*To do*.
Copy out all of the records below word for word, keeping every line unchanged.

Stored items from a collection
━━━━━━━━━━━━━━━━━━━━
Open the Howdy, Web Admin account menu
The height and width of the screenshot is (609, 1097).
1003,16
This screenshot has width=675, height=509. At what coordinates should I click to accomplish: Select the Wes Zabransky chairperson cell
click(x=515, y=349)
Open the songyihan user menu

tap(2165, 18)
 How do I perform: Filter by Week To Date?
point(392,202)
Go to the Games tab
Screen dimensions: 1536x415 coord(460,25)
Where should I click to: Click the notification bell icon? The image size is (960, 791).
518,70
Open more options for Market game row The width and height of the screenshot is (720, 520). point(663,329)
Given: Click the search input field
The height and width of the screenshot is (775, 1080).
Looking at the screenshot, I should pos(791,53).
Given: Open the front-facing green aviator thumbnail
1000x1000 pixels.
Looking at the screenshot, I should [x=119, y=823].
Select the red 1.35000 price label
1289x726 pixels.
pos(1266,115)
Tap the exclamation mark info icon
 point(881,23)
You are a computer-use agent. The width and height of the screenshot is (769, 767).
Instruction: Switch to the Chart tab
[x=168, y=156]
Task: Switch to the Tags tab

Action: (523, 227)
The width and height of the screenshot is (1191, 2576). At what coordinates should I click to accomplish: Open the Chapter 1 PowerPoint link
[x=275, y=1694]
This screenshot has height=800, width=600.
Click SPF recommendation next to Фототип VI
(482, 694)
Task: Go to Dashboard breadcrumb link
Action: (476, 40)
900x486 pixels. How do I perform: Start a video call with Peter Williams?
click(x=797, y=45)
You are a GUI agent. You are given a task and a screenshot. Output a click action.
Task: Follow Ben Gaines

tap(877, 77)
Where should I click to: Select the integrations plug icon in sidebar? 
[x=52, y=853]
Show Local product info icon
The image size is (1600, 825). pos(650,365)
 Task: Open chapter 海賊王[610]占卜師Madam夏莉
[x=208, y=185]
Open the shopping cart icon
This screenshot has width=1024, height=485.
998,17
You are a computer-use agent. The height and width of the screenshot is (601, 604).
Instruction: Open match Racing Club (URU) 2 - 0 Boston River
━━━━━━━━━━━━━━━━━━━━
*Result of the task*.
Open the Howdy, Web Admin account menu
The height and width of the screenshot is (609, 1097).
1003,16
This screenshot has width=675, height=509. At what coordinates should I click to accomplish: Select the Wes Zabransky chairperson cell
click(x=515, y=349)
Open the songyihan user menu

tap(2165, 18)
 How do I perform: Filter by Week To Date?
point(392,202)
Go to the Games tab
Screen dimensions: 1536x415 coord(460,25)
Where should I click to: Click the notification bell icon? The image size is (960, 791).
518,70
Open more options for Market game row The width and height of the screenshot is (720, 520). point(663,329)
Given: Click the search input field
The height and width of the screenshot is (775, 1080).
Looking at the screenshot, I should pos(791,53).
Given: Open the front-facing green aviator thumbnail
1000x1000 pixels.
Looking at the screenshot, I should [x=119, y=823].
Select the red 1.35000 price label
1289x726 pixels.
pos(1266,115)
Tap the exclamation mark info icon
 point(881,23)
You are a computer-use agent. The width and height of the screenshot is (769, 767).
Instruction: Switch to the Chart tab
[x=168, y=156]
Task: Switch to the Tags tab

Action: (523, 227)
The width and height of the screenshot is (1191, 2576). At what coordinates should I click to accomplish: Open the Chapter 1 PowerPoint link
[x=275, y=1694]
This screenshot has height=800, width=600.
Click SPF recommendation next to Фототип VI
(482, 694)
Task: Go to Dashboard breadcrumb link
Action: (476, 40)
900x486 pixels. How do I perform: Start a video call with Peter Williams?
click(x=797, y=45)
You are a GUI agent. You are given a task and a screenshot. Output a click action.
Task: Follow Ben Gaines

tap(877, 77)
Where should I click to: Select the integrations plug icon in sidebar? 
[x=52, y=853]
Show Local product info icon
The image size is (1600, 825). pos(650,365)
 Task: Open chapter 海賊王[610]占卜師Madam夏莉
[x=208, y=185]
Open the shopping cart icon
This screenshot has width=1024, height=485.
998,17
You are a computer-use agent. The height and width of the screenshot is (601, 604).
Instruction: Open match Racing Club (URU) 2 - 0 Boston River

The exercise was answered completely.